Vêtements intelligents : les entreprises avant les consommateurs

Le Proglove permet de scanner en ayant les mains libres.

Des chaussures qui sonnent l’alarme quand un travailleur tombe, des vêtements qui captent votre pouls et votre respiration, un bikini qui vous avertit quand vous avez pris assez de soleil. L’industrie du vêtement intelligent se développe mais, souvent pour une question de coûts, elle vend ses trouvailles surtout à des entreprises plutôt qu’aux consommateurs.


Qu’est-ce qu’un vêtement intelligent? C’est un textile «capable de détecter, de réagir et de s’adapter à un grand nombre de stimuli», explique Pauline Kaci, directrice générale de Vestechpro, un centre de recherche et d’innovation en habillement. Il peut être chauffant ou rafraîchissant, intégrer des systèmes de transmission (Bluetooth, wi-fi), capter des signes vitaux, entre autres.

«Il a une fonction active, qui n’est pas permanente dans le temps», précise aussi Justine Decaens, directrice innovation technologique pour le Groupe CTT. Il ne faut pas confondre avec des textiles techniques, comme ceux antibactériens par exemple, indique-t-elle. Le Groupe CTT est un centre de transfert de technologie spécialisé dans le textile qui aide des entreprises canadiennes à développer leurs produits.

À l’heure actuelle, le plus grand défi pour les entreprises n’est pas de mettre au point leurs technologies, mais de les commercialiser, estiment les deux femmes.

«La technologie existe, mais on a du mal à la fabriquer en volume», explique Mme Decaens. Plusieurs étapes sont faites à la main.

«Nos entreprises manufacturières ne sont pas habituées à produire ce genre de produits-là», constate aussi Mme Kaci.

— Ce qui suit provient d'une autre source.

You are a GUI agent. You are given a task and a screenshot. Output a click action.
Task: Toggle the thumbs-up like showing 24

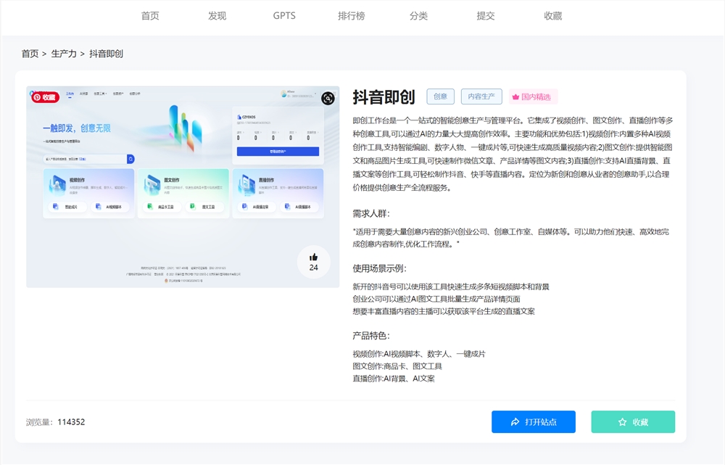[x=314, y=263]
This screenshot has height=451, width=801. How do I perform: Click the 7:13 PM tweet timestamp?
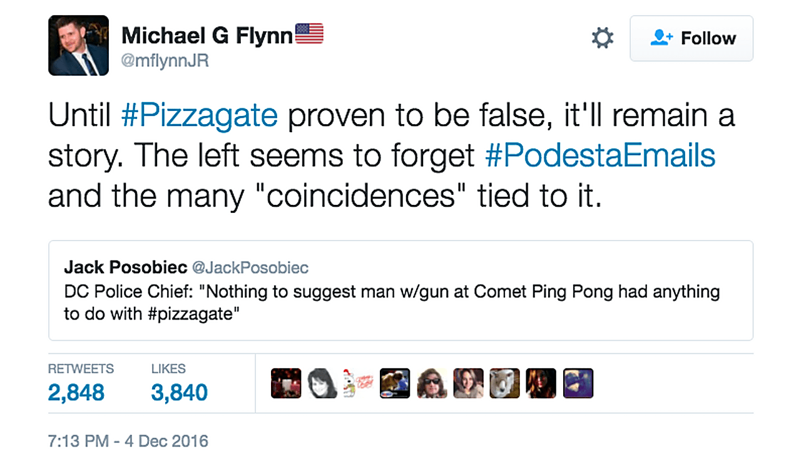click(128, 440)
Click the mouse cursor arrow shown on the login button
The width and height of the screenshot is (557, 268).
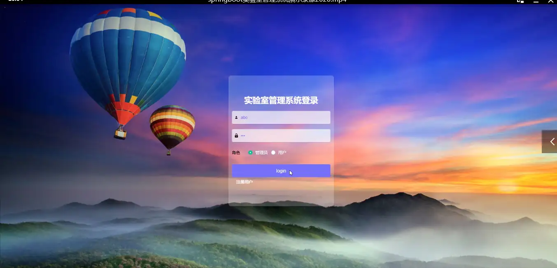(x=290, y=172)
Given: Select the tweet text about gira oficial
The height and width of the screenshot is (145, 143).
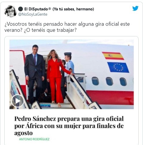Looking at the screenshot, I should [x=67, y=27].
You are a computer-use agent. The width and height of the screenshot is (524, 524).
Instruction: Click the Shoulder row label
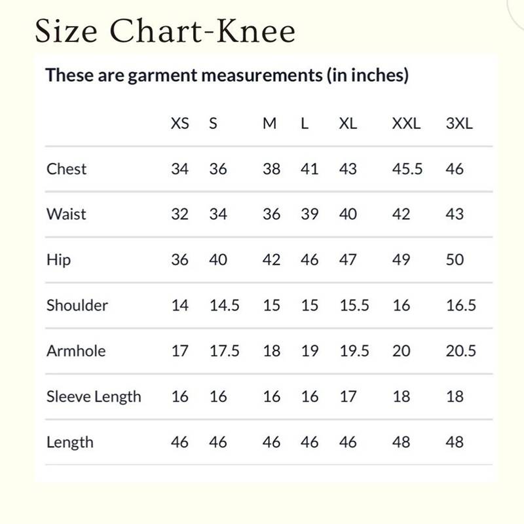click(x=77, y=305)
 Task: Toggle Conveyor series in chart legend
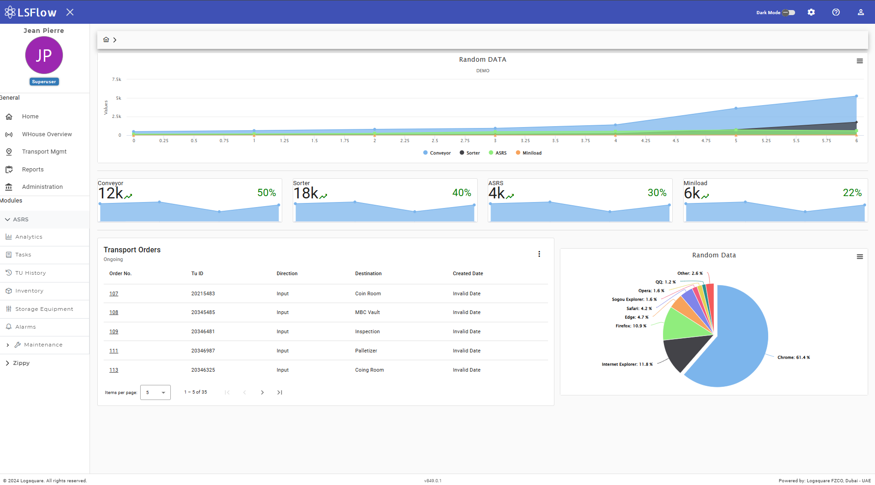[437, 153]
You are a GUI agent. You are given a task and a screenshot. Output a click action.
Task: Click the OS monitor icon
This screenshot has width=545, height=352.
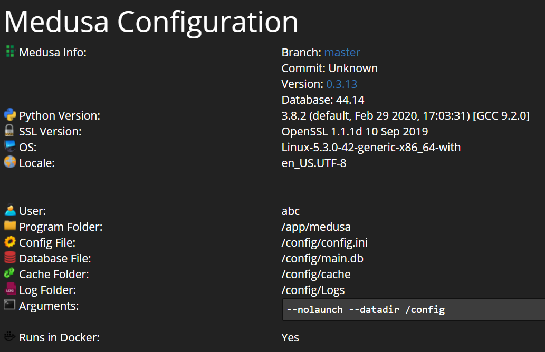9,146
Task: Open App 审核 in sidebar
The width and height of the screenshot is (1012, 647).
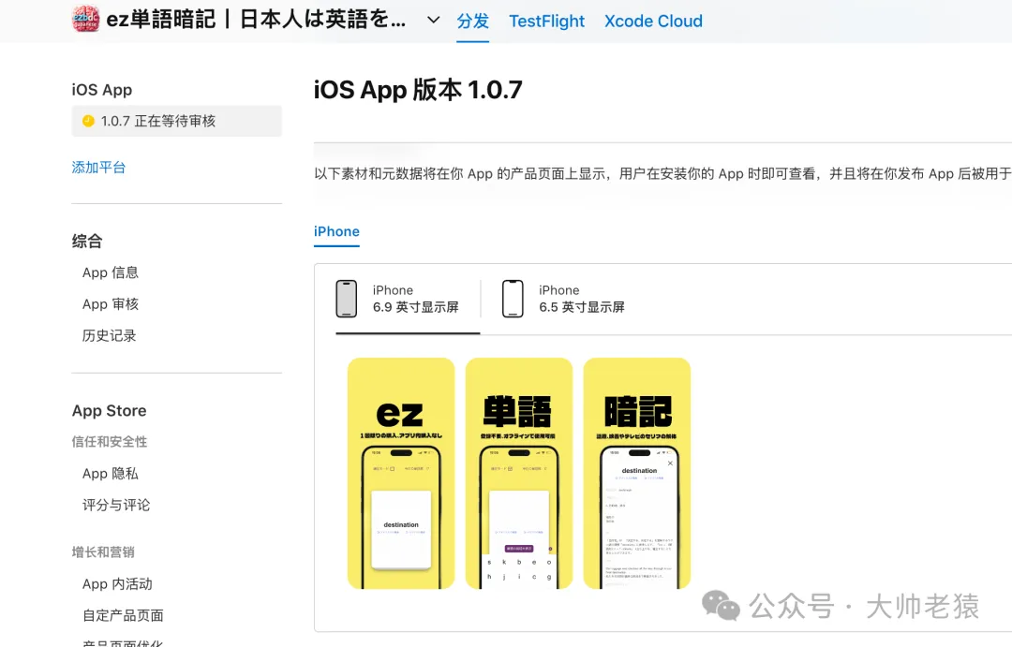Action: 111,304
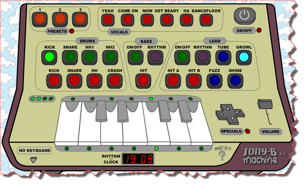Toggle the bass ON/OFF button
Viewport: 305px width, 185px height.
coord(135,57)
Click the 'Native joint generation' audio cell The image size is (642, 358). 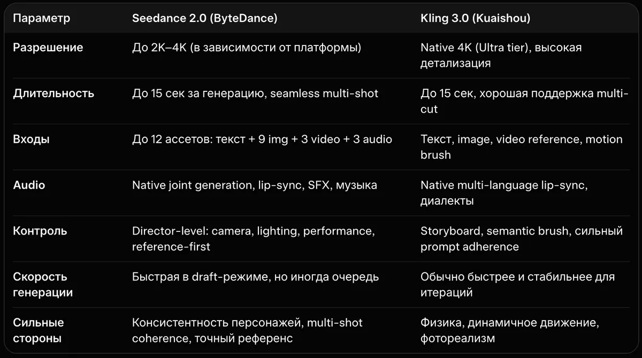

Qui dit petits volumes dit souvent prix plus élevés pour chaque article. Plus difficile donc à vendre à un particulier. Plusieurs sociétés qui fabriquent des vêtements intelligents choisissent plutôt de faire affaires avec des entreprises ou des institutions. «Quand on arrivera à automatiser le processus, les prix vont descendre, on va pouvoir se rendre au consommateur», croit Mme Decaens.


Elle donne l’exemple de chandails qui permettent de mesurer les signes vitaux. Il devient plus intéressant de vendre à des hôpitaux ou à des chercheurs qu’à des particuliers. «Là, avoir un chandail qui va coûter 300-400 $, ça devient acceptable. Dans le cas d’une étude clinique, l’appareillage qui est remplacé par le chandail coûte bien plus cher que 300 ou 400 $.»

Même chose pour une entreprise qui achète un produit en santé et sécurité au travail. Le prix n’est pas un obstacle s’il permet d’éviter un accident ou de remplacer d’autres équipements dispendieux. Mme Kaci remarque que le créneau de la santé et la sécurité au travail a le vent dans les voiles. Vestechpro y a d’ailleurs consacré son rendez-vous annuel Wear it smart.

Défis de l'industrie

Quels sont les autres défis de l’industrie? «Un vêtement connecté, ce n’est plus juste la designer qui travaille pour développer un produit. C’est une équipe multidisciplinaire», note Mme Kaci. Il faut faire travailler efficacement tout ce beau monde ensemble. Par ailleurs, il faudra aussi former la main-d’oeuvre.

Les questions de protection des données récoltées et de la vie privée restent aussi importantes. Mme Kaci explique que certains syndicats ont soulevé des interrogations au sujet des produits connectés, craignant que l’employeur ne s’en serve pour surveiller ses employés.